O PISA 2022 aponta que escolas resilientes, capazes de se recuperar da pandemia de Covid-19, são mais seguras e acolhedoras, com fortes relações entre professores, estudantes e familiares. No entanto, a OCDE revela que poucos países, incluindo o Brasil, conseguem garantir índices positivos de pertencimento e disciplina escolar, já que os alunos brasileiros expressam sentimentos especialmente negativos em relação a esses aspectos.
Repetência escolar
Segundo a OCDE, os sistemas educacionais têm conseguido diminuir as barreiras para o avanço dos alunos dentro do sistema de ensino, mas ainda há muito a ser feito. Entre 2018 e 2022, a porcentagem de estudantes que reportaram ter repetido um ano escolar pelo menos uma vez caiu de 11% para 9%, uma redução de dois pontos percentuais. Alguns países, como o Brasil, apresentaram reduções superiores a seis pontos percentuais. Entretanto, em muitos sistemas, uma quantidade significativa de alunos ainda relata ter repetido um ano, inclusive nos anos finais. No Brasil, 1 em cada 5 jovens de 15 anos (22%) afirmou ter repetido um ano escolar, com 13% mencionando que isso ocorreu no ensino fundamental.

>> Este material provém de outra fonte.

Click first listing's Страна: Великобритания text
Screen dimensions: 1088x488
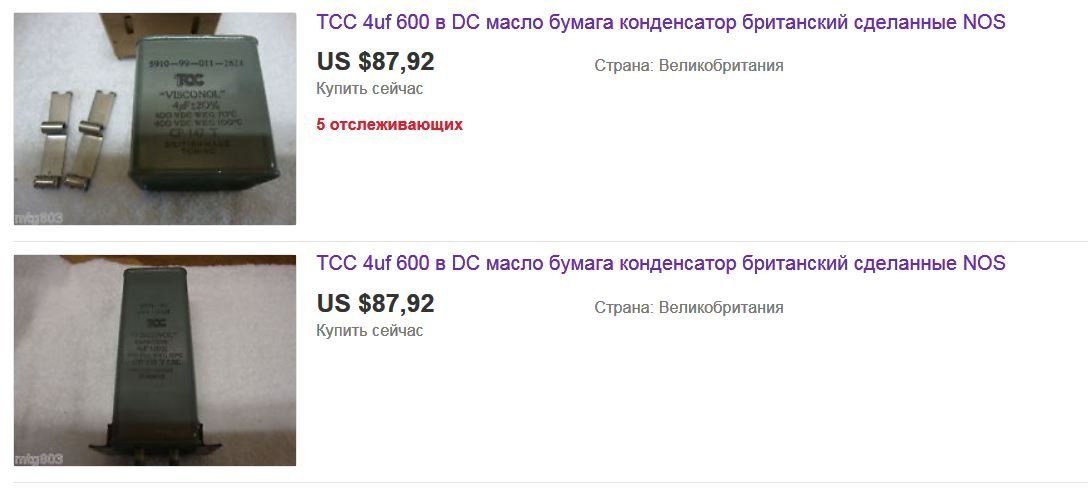click(688, 66)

A Espanha é apontada no relatório como o país que tem se concentrado em garantir transições educacionais suaves e inclusivas, principalmente para estudantes em risco de reprovação ou abandono escolar. O programa PROA+ e a UAO (Unidade de Apoio à Orientação) são iniciativas significativas nesse contexto. O PROA+ visa a retenção de alunos em escolas públicas com uma alta proporção de jovens vulneráveis, oferecendo apoio adicional e criando ambientes de aprendizagem mais inclusivos. Já a UAO trabalha diretamente com estudantes e suas famílias, proporcionando orientação personalizada e promovendo a colaboração entre as escolas e os pais para mitigar o risco de abandono escolar.
Recomendações
A OCDE revela caminhos promissores e as possíveis ações que o Brasil poderia adotar para preparar alunos e fortalecer educadores dos anos finais, com foco em ouvir as suas necessidades e facilitar as transições educacionais. Confira abaixo:
- Continuar ouvindo os estudantes e educadores para entender melhor suas necessidades e preocupações e, principalmente, responder a elas de maneira prática e oportuna, visível para todos.

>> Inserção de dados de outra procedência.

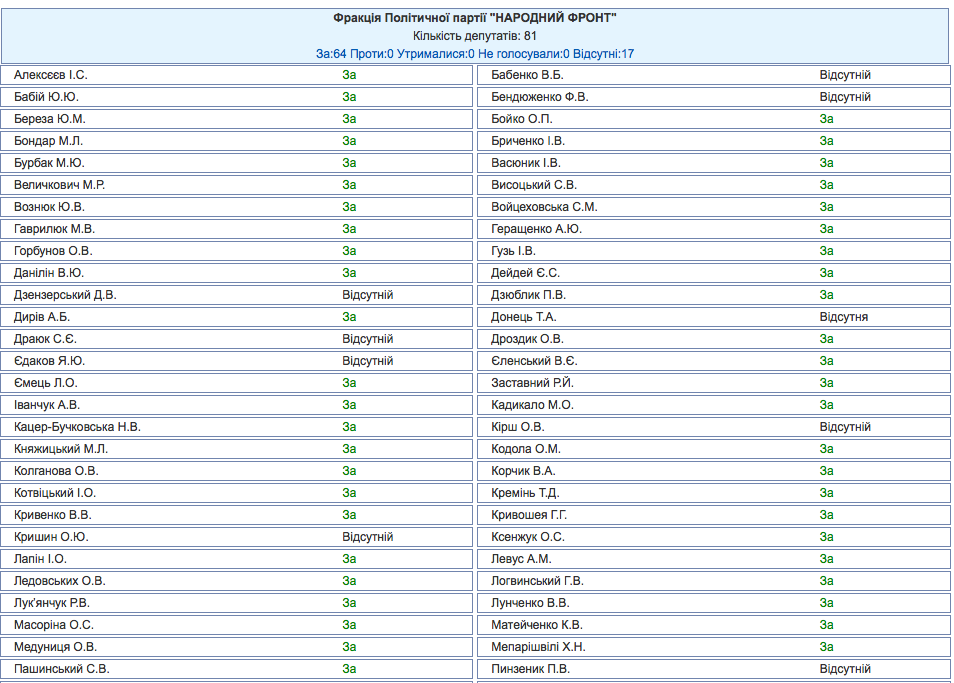Click the "Відсутній" status for Кірш О.В.
Viewport: 954px width, 683px height.
845,427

2. Apoiar e incentivar alunos e professores a projetar e implementar suas próprias intervenções para garantir que elas sejam adequadas às suas necessidades e ajudá-los a se sentirem capacitados. Isso pode ser feito atribuindo-lhes funções e responsabilidades específicas ou integrando requisitos relacionados aos processos de gerenciamento, ou às medidas de garantia de qualidade.
3. Reconhecer os gestores escolares como o ponto central da transformação de baixo para cima e, portanto, direcionar os apoios e as ações de implementação para eles. A mentoria para os gestores escolares pode ser particularmente impactante para responder à complexidade e sua função; as ferramentas digitais podem ajudar a oferecer isso em escala.
4. Criar condições estruturais que garantam que a inovação e a mudança locais estejam alinhadas com as prioridades e metas nacionais. Isso pode incluir o estabelecimento de determinados requisitos legais, diretrizes, padrões de referência, regulamentos e medidas de responsabilidade. Também pode ser necessário reavaliar o grau de responsabilidade dos atores em nível de escola por determinadas decisões para garantir que eles tenham liberdade suficiente para inovar e, ao mesmo tempo, sejam responsabilizados por suas ações.
5. Garantir que (alguns) educadores tenham tempo e espaço suficientes fora da sala de aula para inovar e promover mudanças. Para isso, será necessário garantir que esse tempo esteja disponível para eles sem aumentar as cargas horárias atuais e a complexidade do trabalho e que seja usado de forma construtiva na busca de prioridades estratégicas compartilhadas.